Published: 13 August 2003 12:25 GMT

Some companies sick of spam email have actually done more harm than good when implementing anti-spam filters - as genuine business gets thrown out with the natural Viagra and low interest loan junk mail, and employees spend precious time chasing up emails which have gone astray.

US from Ferris Research suggests the cost to businesses of false positives - emails wrongly identified as spam - could be as high as $3.5bn. This takes into account time spent chasing emails which have been mistakenly filtered out or sifting through junk mail folders to find genuine emails.

Time spent in the IT department asking them to recover an email or on the phone asking 'why didn't your reply to my email?' or 'did you get my last email?' soon adds up and Ferris puts the cost at $50 per head per year in the US, saying costs in the UK are likely to be very similar.

Chris Williams, co-author of the report, told silicon.com: "It costs an individual about $50 per year in lost productivity, due to searches they make for lost messages, communication with other parties about the status of email and updates they make to their spam custom-filters and white lists.

"There are other costs as well for administrative assistance and helpdesks, but the loss of user productivity is the major cost.

"Although we did not make an estimate for costs in the UK or worldwide, I believe that similar costs would be faced by UK email users. Essentially this is a universal problem."
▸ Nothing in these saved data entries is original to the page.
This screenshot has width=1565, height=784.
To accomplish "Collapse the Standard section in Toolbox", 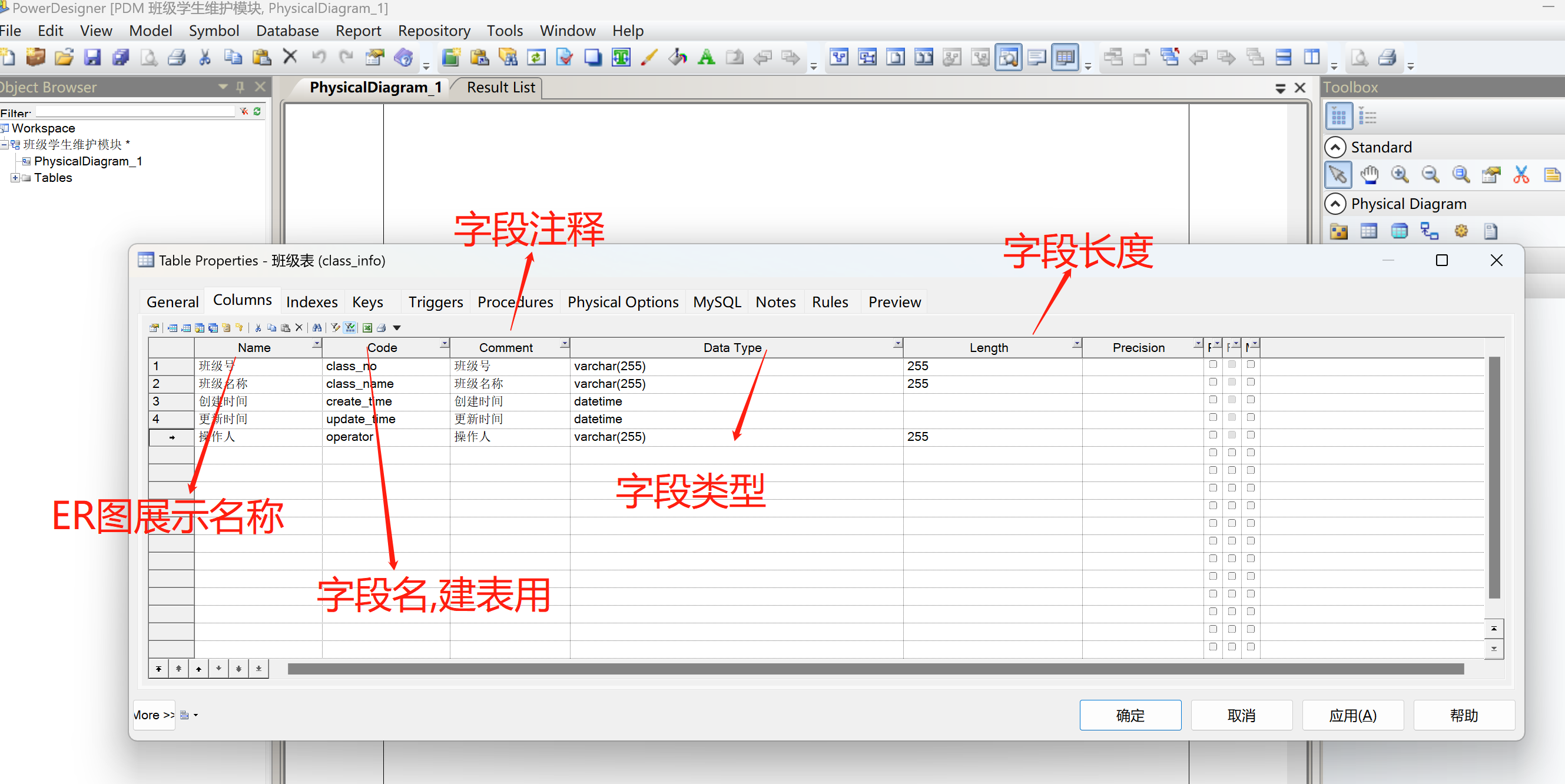I will [1335, 147].
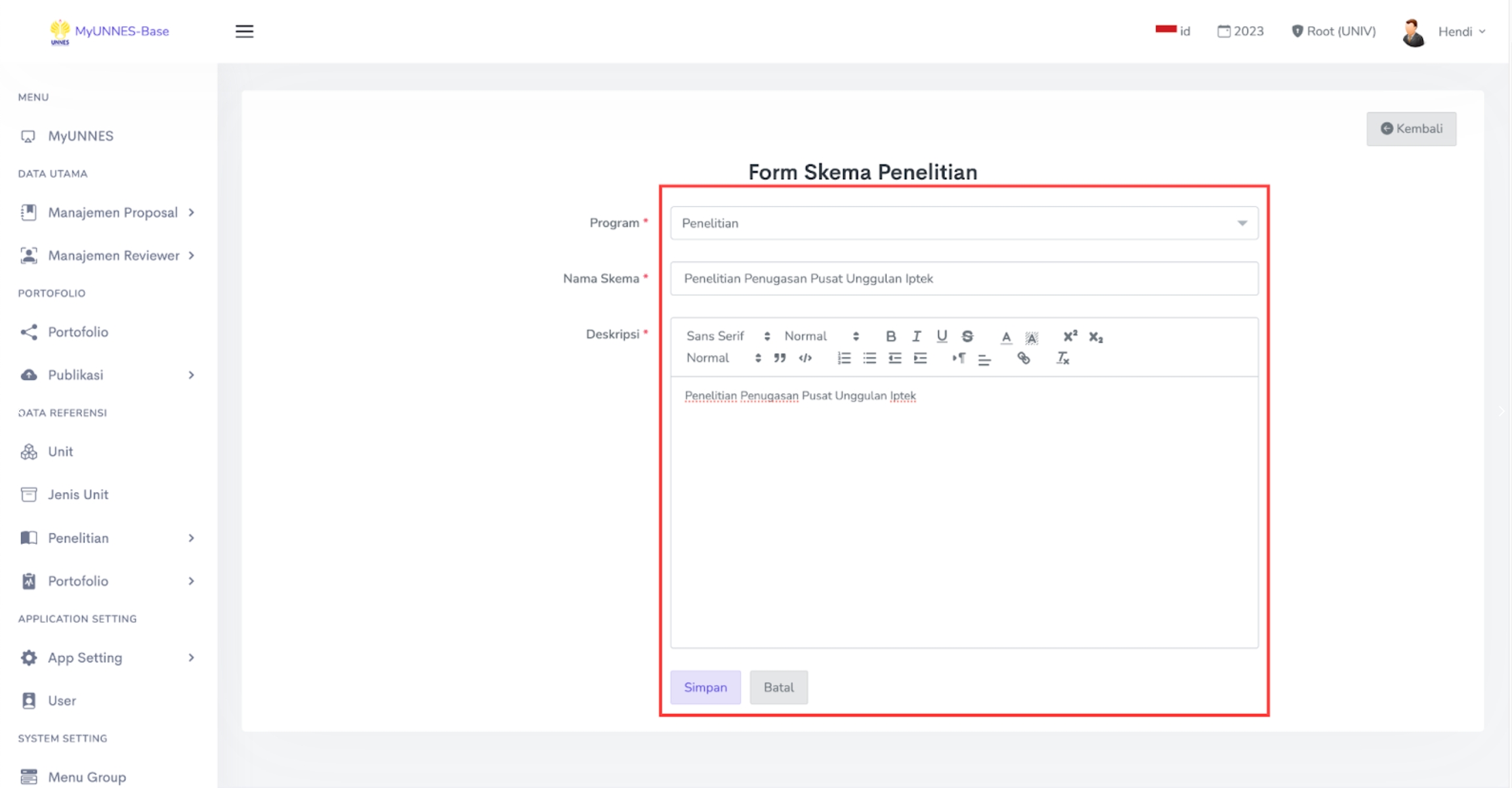The width and height of the screenshot is (1512, 788).
Task: Open the Program dropdown
Action: pyautogui.click(x=963, y=223)
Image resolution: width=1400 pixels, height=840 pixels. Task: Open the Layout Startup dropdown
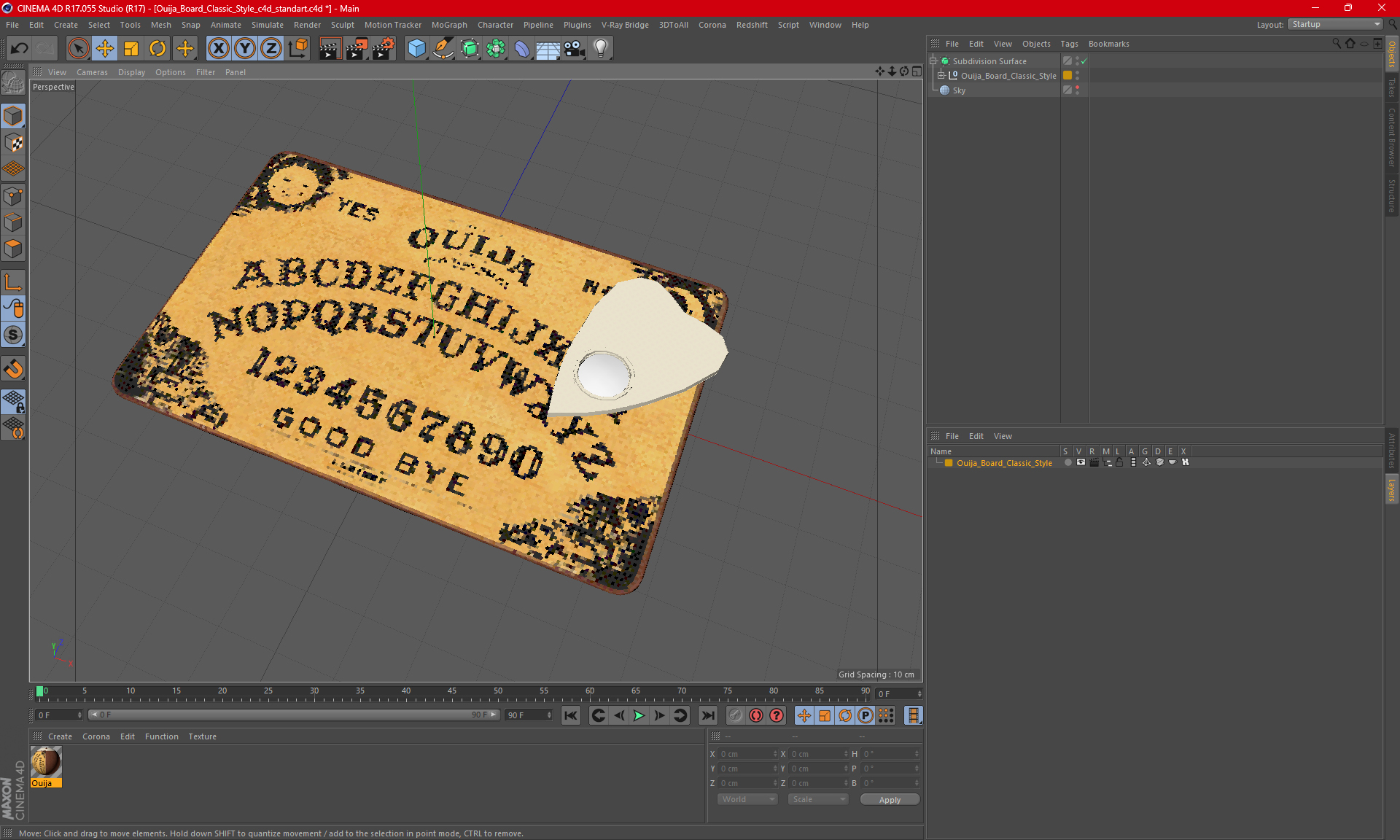(1336, 24)
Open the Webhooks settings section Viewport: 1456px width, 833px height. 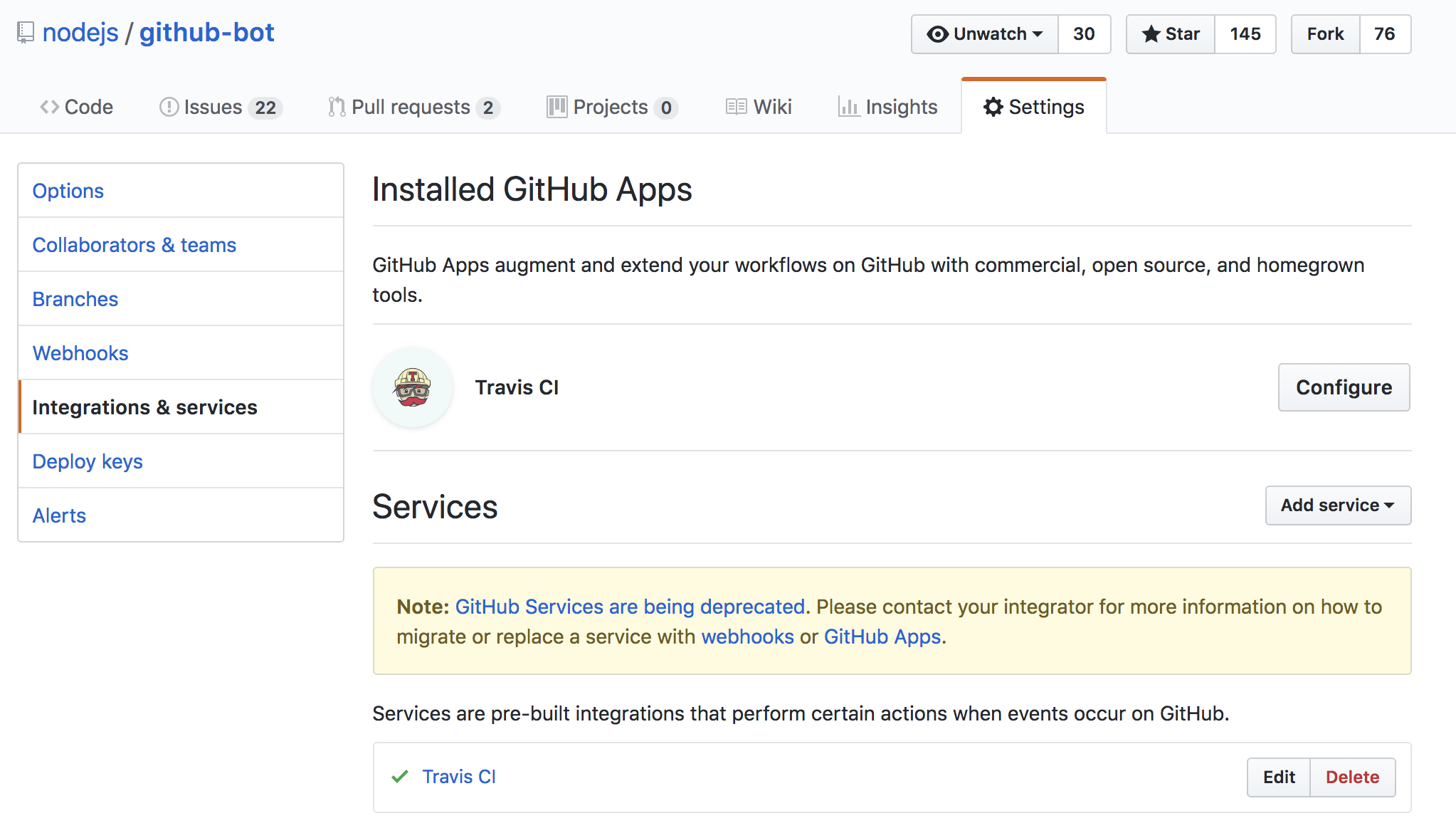[x=80, y=353]
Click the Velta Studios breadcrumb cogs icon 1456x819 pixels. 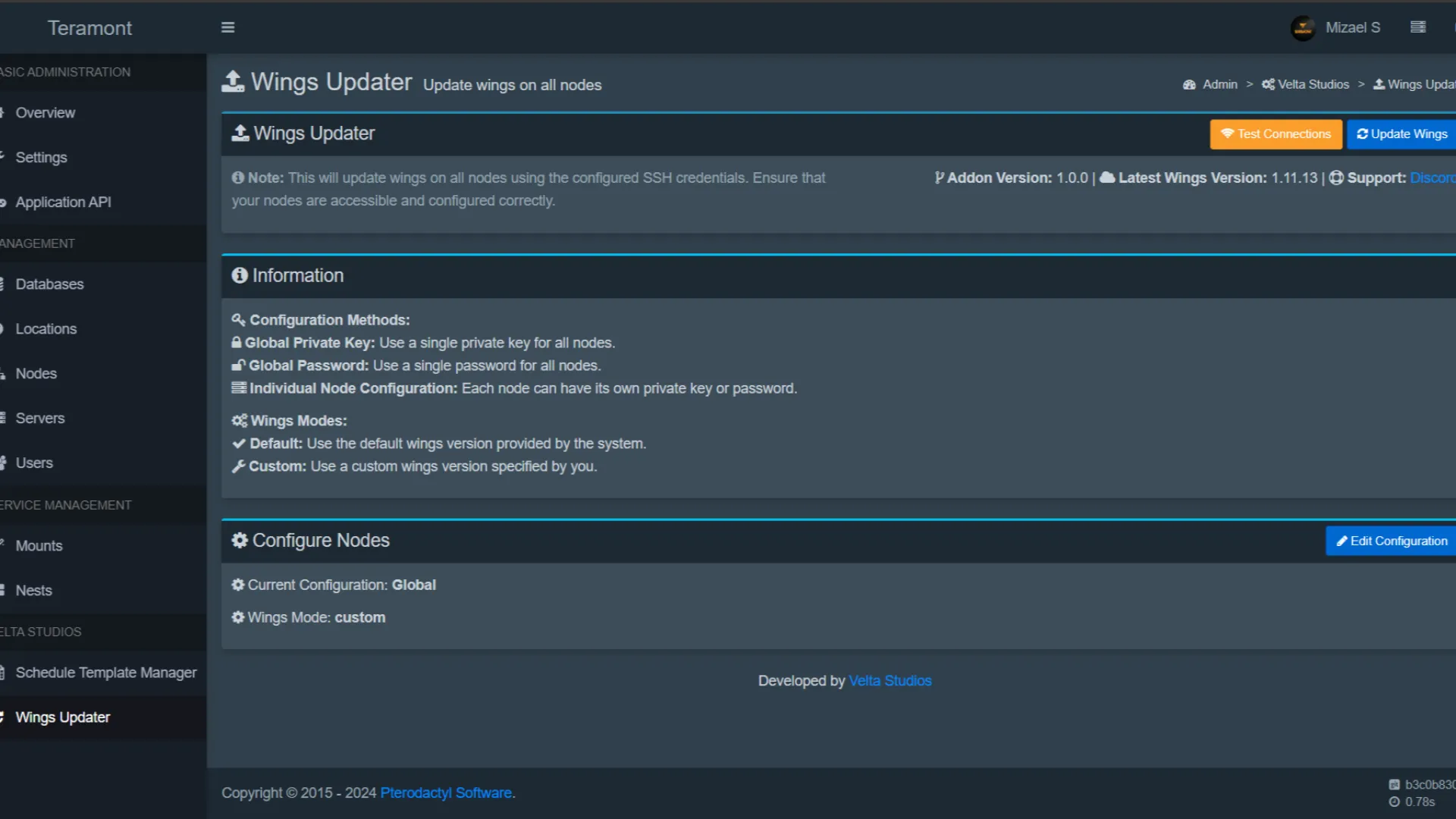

On the other hand, Ferris estimates that spam will cost US businesses around $10bn this year - so the costs associated with false positives would appear to still be the lesser of two evils.

Further to that, companies should be able to crack down on false positives as they realise how to best refine their anti-spam strategy but the problems aren't just tied in to those headline figures.

While $3.5bn is obviously considerably less than $10bn, there are other hidden, unquantifiable costs involved with false positives which could push the costs up considerably. This is because lost business is not taken into account. Companies may well find important leads get thrown out with the junk mail and may see a very real detrimental effect of false positives on their bottom line.

Similarly, with email now the preferred form of communication, business relationships can suffer if there is no guarantee that a message is getting through, or that businesses are contactable.

In short, it is important that companies realise they need to combat the problem of spam, but they need to do it carefully in a researched fashion to avoid damaging the very company they are trying to protect.